- **Work order**: Take the entries below and retype them word for word, excluding the images.

[Stored data]
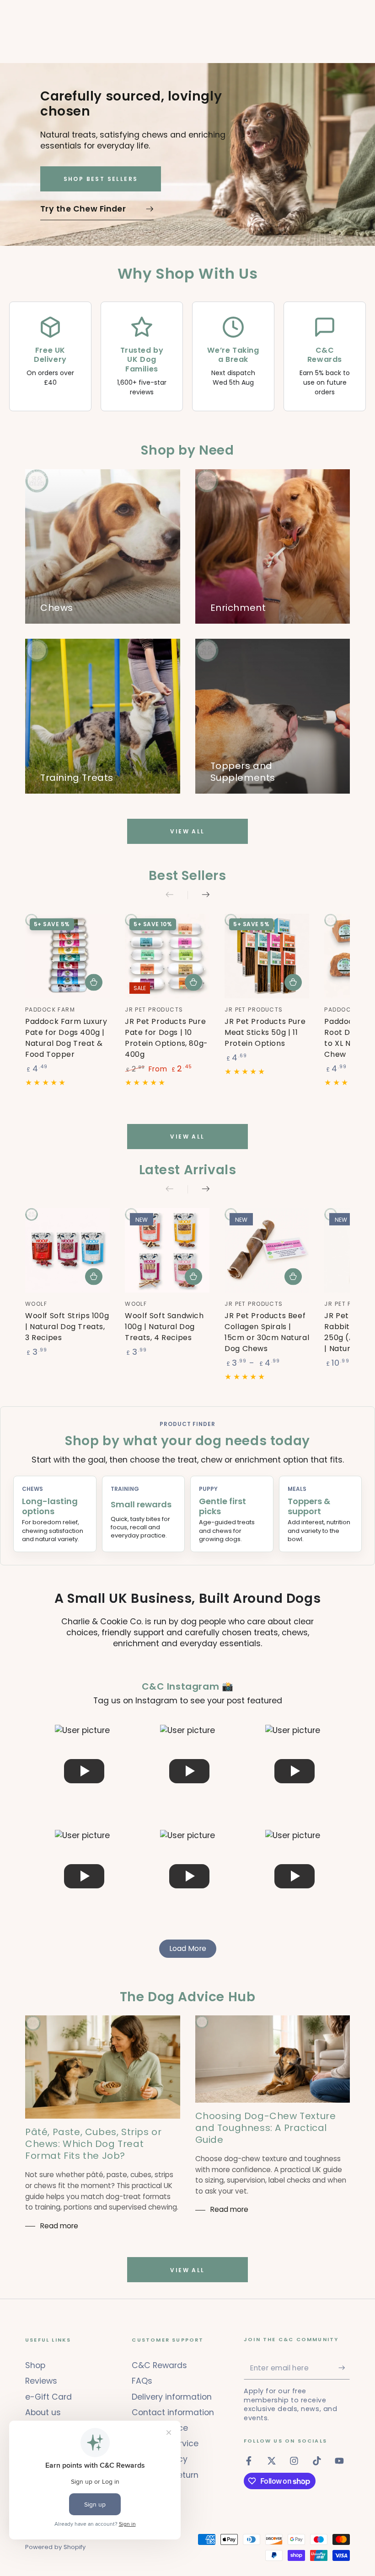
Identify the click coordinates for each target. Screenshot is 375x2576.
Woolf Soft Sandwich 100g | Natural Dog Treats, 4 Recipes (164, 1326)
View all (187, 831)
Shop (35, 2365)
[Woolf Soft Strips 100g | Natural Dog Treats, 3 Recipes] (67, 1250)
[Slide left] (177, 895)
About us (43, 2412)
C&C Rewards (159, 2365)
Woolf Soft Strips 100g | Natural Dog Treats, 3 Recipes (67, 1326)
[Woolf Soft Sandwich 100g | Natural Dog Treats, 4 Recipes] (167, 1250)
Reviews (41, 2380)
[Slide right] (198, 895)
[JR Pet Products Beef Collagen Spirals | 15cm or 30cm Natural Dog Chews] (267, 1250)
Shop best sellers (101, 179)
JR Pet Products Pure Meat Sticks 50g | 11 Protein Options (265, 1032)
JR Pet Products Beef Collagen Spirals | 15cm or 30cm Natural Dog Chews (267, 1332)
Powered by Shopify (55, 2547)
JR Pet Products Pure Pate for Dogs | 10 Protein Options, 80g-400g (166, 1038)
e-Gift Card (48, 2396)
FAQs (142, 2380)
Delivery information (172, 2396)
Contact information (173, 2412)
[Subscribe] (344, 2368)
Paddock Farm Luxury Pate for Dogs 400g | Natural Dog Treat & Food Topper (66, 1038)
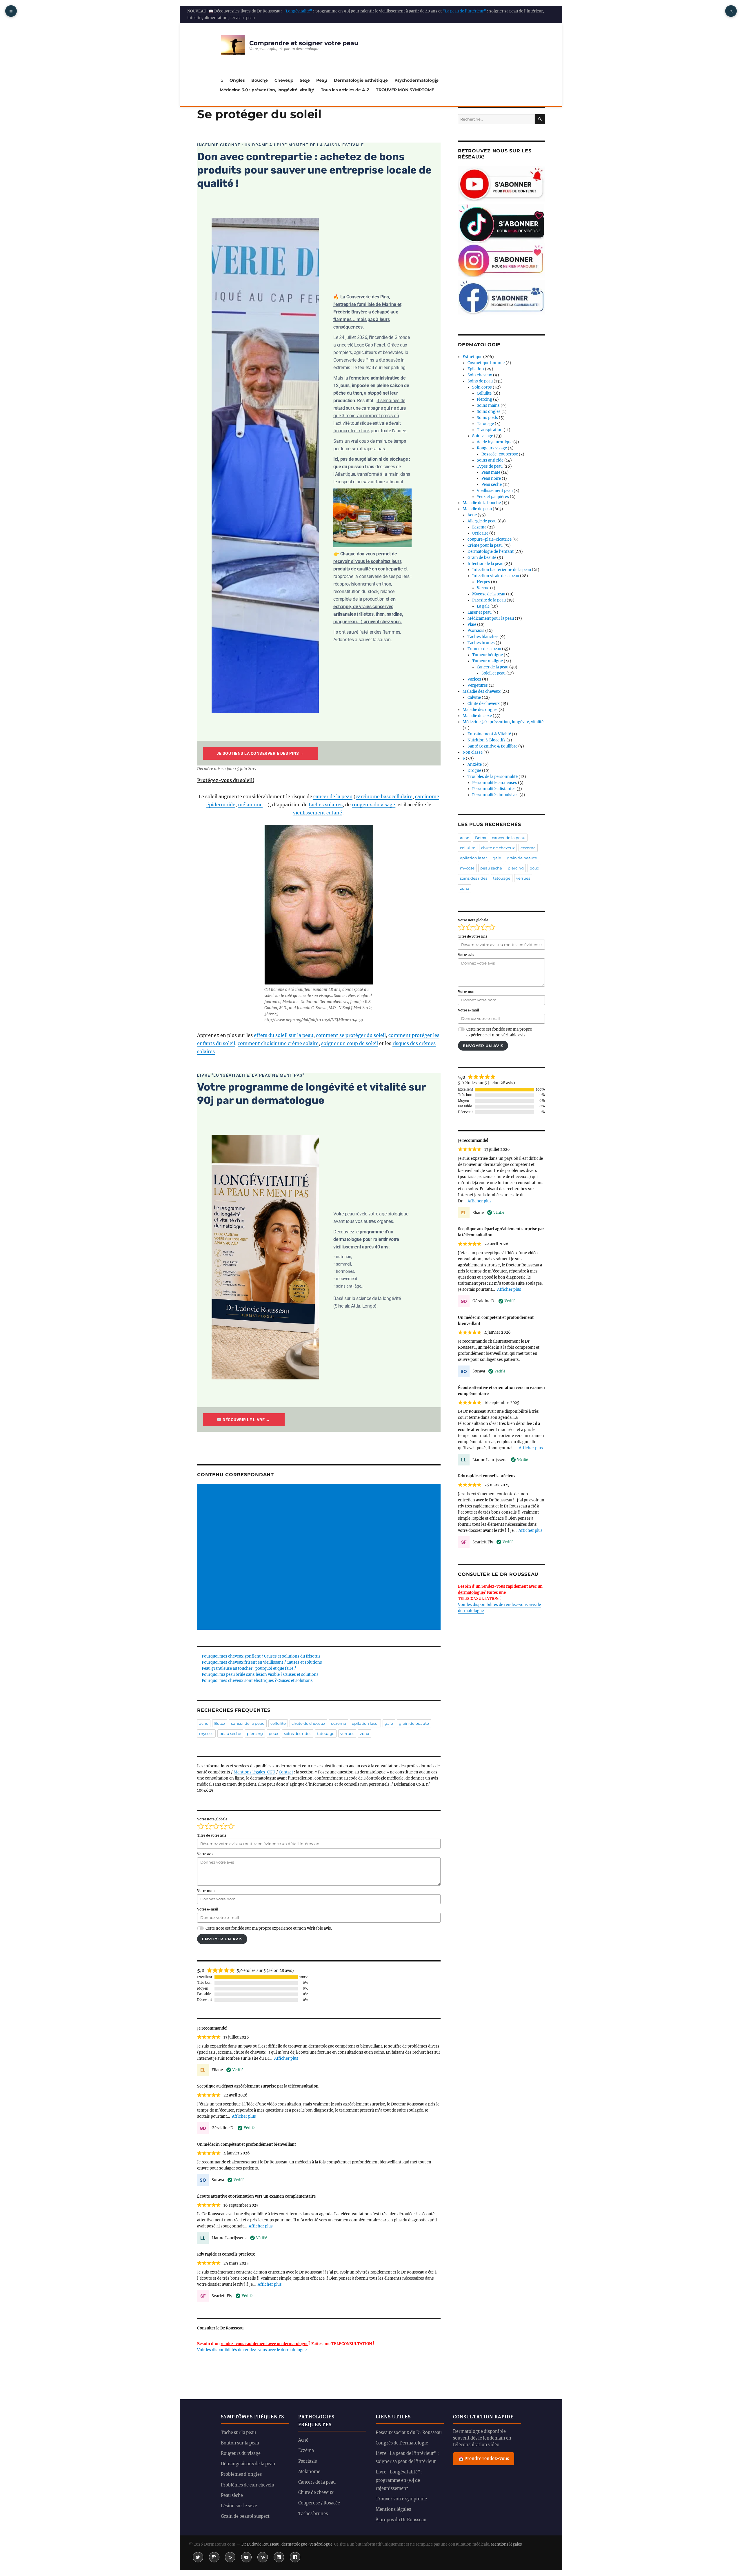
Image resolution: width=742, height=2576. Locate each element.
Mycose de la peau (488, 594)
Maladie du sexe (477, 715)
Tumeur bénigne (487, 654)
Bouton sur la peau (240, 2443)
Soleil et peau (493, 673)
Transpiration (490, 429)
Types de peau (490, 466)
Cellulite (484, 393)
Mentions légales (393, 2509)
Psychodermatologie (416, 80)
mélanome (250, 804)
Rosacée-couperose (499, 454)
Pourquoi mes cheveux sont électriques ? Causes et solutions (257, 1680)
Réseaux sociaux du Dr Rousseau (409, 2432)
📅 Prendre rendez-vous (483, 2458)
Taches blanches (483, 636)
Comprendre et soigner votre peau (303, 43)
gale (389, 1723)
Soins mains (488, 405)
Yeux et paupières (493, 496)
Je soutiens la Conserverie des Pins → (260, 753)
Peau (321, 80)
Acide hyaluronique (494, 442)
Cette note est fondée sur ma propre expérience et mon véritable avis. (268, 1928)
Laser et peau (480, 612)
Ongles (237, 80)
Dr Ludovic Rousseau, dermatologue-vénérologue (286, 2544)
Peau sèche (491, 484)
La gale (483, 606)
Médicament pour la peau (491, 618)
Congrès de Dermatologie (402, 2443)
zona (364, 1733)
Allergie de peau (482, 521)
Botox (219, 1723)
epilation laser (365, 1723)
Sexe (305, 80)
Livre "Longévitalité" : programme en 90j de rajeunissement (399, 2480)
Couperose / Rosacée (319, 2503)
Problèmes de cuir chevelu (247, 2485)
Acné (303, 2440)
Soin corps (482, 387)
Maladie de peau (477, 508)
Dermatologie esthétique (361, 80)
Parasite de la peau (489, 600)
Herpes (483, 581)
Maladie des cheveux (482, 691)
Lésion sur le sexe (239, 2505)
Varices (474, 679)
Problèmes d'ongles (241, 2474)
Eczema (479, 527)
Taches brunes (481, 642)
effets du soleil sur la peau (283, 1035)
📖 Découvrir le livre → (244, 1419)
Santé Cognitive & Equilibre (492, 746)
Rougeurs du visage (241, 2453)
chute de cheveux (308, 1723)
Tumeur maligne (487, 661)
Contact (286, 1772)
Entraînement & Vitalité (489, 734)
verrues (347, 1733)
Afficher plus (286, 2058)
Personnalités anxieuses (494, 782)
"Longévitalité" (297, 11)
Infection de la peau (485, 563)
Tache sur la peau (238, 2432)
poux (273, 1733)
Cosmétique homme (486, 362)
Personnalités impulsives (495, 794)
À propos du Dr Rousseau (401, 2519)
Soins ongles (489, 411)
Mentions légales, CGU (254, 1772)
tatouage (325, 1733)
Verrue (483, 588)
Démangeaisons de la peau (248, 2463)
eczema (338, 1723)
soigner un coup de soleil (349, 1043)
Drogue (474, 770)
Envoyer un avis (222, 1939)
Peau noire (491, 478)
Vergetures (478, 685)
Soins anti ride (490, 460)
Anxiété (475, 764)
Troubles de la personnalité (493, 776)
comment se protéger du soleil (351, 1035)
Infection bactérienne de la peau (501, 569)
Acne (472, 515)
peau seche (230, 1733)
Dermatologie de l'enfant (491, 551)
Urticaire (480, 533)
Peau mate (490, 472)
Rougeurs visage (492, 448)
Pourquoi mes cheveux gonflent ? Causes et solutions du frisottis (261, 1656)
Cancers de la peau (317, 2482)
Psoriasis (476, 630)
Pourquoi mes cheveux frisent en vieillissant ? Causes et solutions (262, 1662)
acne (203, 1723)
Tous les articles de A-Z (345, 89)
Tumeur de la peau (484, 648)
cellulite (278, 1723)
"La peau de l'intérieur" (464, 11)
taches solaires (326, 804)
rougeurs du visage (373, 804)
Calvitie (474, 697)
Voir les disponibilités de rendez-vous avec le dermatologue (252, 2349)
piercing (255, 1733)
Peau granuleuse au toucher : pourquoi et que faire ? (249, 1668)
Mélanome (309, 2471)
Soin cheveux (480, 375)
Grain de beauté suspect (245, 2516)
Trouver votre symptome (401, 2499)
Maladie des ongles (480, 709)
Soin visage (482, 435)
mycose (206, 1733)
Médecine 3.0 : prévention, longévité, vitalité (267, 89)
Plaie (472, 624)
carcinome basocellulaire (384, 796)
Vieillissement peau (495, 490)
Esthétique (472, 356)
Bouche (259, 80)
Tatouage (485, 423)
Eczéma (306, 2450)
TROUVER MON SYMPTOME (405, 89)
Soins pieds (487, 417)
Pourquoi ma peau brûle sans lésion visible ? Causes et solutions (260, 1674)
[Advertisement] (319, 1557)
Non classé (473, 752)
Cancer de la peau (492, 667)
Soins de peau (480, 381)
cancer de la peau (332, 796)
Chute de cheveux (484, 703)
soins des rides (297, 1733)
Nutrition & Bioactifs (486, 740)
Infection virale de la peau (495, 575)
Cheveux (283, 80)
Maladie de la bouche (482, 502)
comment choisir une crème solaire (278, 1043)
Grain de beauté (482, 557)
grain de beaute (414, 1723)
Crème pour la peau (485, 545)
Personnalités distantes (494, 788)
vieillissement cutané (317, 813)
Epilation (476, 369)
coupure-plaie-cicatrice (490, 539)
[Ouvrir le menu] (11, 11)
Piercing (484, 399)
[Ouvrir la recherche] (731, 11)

- **Answer area**:
Identify the click coordinates for each target. Screenshot is 375x2576.
Woolf Soft Sandwich 100g | Natural Dog Treats, 4 Recipes (164, 1326)
View all (187, 831)
Shop (35, 2365)
[Woolf Soft Strips 100g | Natural Dog Treats, 3 Recipes] (67, 1250)
[Slide left] (177, 895)
About us (43, 2412)
C&C Rewards (159, 2365)
Woolf Soft Strips 100g | Natural Dog Treats, 3 Recipes (67, 1326)
[Woolf Soft Sandwich 100g | Natural Dog Treats, 4 Recipes] (167, 1250)
Reviews (41, 2380)
[Slide right] (198, 895)
[JR Pet Products Beef Collagen Spirals | 15cm or 30cm Natural Dog Chews] (267, 1250)
Shop best sellers (101, 179)
JR Pet Products Pure Meat Sticks 50g | 11 Protein Options (265, 1032)
JR Pet Products Beef Collagen Spirals | 15cm or 30cm Natural Dog Chews (267, 1332)
Powered by Shopify (55, 2547)
JR Pet Products Pure Pate for Dogs | 10 Protein Options, 80g-400g (166, 1038)
e-Gift Card (48, 2396)
FAQs (142, 2380)
Delivery information (172, 2396)
Contact information (173, 2412)
[Subscribe] (344, 2368)
Paddock Farm Luxury Pate for Dogs 400g | Natural Dog Treat & Food Topper (66, 1038)
Image resolution: width=742, height=2576. Locate each element.
Mycose de la peau (488, 594)
Maladie du sexe (477, 715)
Tumeur bénigne (487, 654)
Bouton sur la peau (240, 2443)
Soleil et peau (493, 673)
Transpiration (490, 429)
Types de peau (490, 466)
Cellulite (484, 393)
Mentions légales (393, 2509)
Psychodermatologie (416, 80)
mélanome (250, 804)
Rosacée-couperose (499, 454)
Pourquoi mes cheveux sont électriques ? Causes et solutions (257, 1680)
Réseaux sociaux du Dr Rousseau (409, 2432)
📅 Prendre rendez-vous (483, 2458)
Taches blanches (483, 636)
Comprendre et soigner votre peau (303, 43)
gale (389, 1723)
Soins mains (488, 405)
Yeux et paupières (493, 496)
Je soutiens la Conserverie des Pins → (260, 753)
Peau (321, 80)
Acide hyaluronique (494, 442)
Cette note est fondée sur ma propre expérience et mon véritable avis. (268, 1928)
Laser et peau (480, 612)
Ongles (237, 80)
Dr Ludovic Rousseau, dermatologue-vénérologue (286, 2544)
Peau sèche (491, 484)
La gale (483, 606)
Médicament pour la peau (491, 618)
Congrès de Dermatologie (402, 2443)
zona (364, 1733)
Allergie de peau (482, 521)
Botox (219, 1723)
epilation laser (365, 1723)
Sexe (305, 80)
Livre "Longévitalité" : programme en 90j de rajeunissement (399, 2480)
Couperose / Rosacée (319, 2503)
Problèmes de cuir chevelu (247, 2485)
Acné (303, 2440)
Soin corps (482, 387)
Maladie de peau (477, 508)
Dermatologie esthétique (361, 80)
Parasite de la peau (489, 600)
Herpes (483, 581)
Maladie des cheveux (482, 691)
Lésion sur le sexe (239, 2505)
Varices (474, 679)
Problèmes d'ongles (241, 2474)
Eczema (479, 527)
Taches brunes (481, 642)
effets du soleil sur la peau (283, 1035)
📖 Découvrir le livre → (244, 1419)
Santé Cognitive & Equilibre (492, 746)
Rougeurs du visage (241, 2453)
chute de cheveux (308, 1723)
Tumeur maligne (487, 661)
Contact (286, 1772)
Entraînement & Vitalité (489, 734)
verrues (347, 1733)
Afficher plus (286, 2058)
Personnalités anxieuses (494, 782)
"Longévitalité" (297, 11)
Infection de la peau (485, 563)
Tache sur la peau (238, 2432)
poux (273, 1733)
Cosmétique homme (486, 362)
Personnalités impulsives (495, 794)
À propos du Dr Rousseau (401, 2519)
Soins ongles (489, 411)
Mentions légales, CGU (254, 1772)
tatouage (325, 1733)
Verrue (483, 588)
Démangeaisons de la peau (248, 2463)
eczema (338, 1723)
soigner un coup de soleil (349, 1043)
Drogue (474, 770)
Envoyer un avis (222, 1939)
Peau noire (491, 478)
Vergetures (478, 685)
Soins anti ride (490, 460)
Anxiété (475, 764)
Troubles de la personnalité (493, 776)
comment se protéger du soleil (351, 1035)
Infection bactérienne de la peau (501, 569)
Acne (472, 515)
peau seche (230, 1733)
Dermatologie de l'enfant (491, 551)
Urticaire (480, 533)
Peau mate (490, 472)
Rougeurs visage (492, 448)
Pourquoi mes cheveux gonflent ? Causes et solutions du frisottis (261, 1656)
Cancers de la peau (317, 2482)
Psoriasis (476, 630)
Pourquoi mes cheveux frisent en vieillissant ? Causes et solutions (262, 1662)
acne (203, 1723)
Tous les articles de A-Z (345, 89)
Tumeur de la peau (484, 648)
cellulite (278, 1723)
"La peau de l'intérieur" (464, 11)
taches solaires (326, 804)
rougeurs du visage (373, 804)
Calvitie (474, 697)
Voir les disponibilités de rendez-vous avec le dermatologue (252, 2349)
piercing (255, 1733)
Peau granuleuse au toucher : pourquoi et que faire ? (249, 1668)
Mélanome (309, 2471)
Soin cheveux (480, 375)
Grain de beauté suspect (245, 2516)
Trouver votre symptome (401, 2499)
Maladie des ongles (480, 709)
Soin visage (482, 435)
mycose (206, 1733)
Médecine 3.0 : prévention, longévité, vitalité (267, 89)
Plaie (472, 624)
carcinome basocellulaire (384, 796)
Vieillissement peau (495, 490)
Esthétique (472, 356)
Bouche (259, 80)
Tatouage (485, 423)
Eczéma (306, 2450)
TROUVER MON SYMPTOME (405, 89)
Soins pieds (487, 417)
Pourquoi ma peau brûle sans lésion visible ? Causes et solutions (260, 1674)
[Advertisement] (319, 1557)
Non classé (473, 752)
Cancer de la peau (492, 667)
Soins de peau (480, 381)
cancer de la peau (332, 796)
Chute de cheveux (484, 703)
soins des rides (297, 1733)
Nutrition & Bioactifs (486, 740)
Infection virale de la peau (495, 575)
Cheveux (283, 80)
Maladie de la bouche (482, 502)
comment choisir une crème solaire (278, 1043)
Grain de beauté (482, 557)
grain de beaute (414, 1723)
Crème pour la peau (485, 545)
Personnalités distantes (494, 788)
vieillissement cutané (317, 813)
Epilation (476, 369)
coupure-plaie-cicatrice (490, 539)
[Ouvrir le menu] (11, 11)
Piercing (484, 399)
[Ouvrir la recherche] (731, 11)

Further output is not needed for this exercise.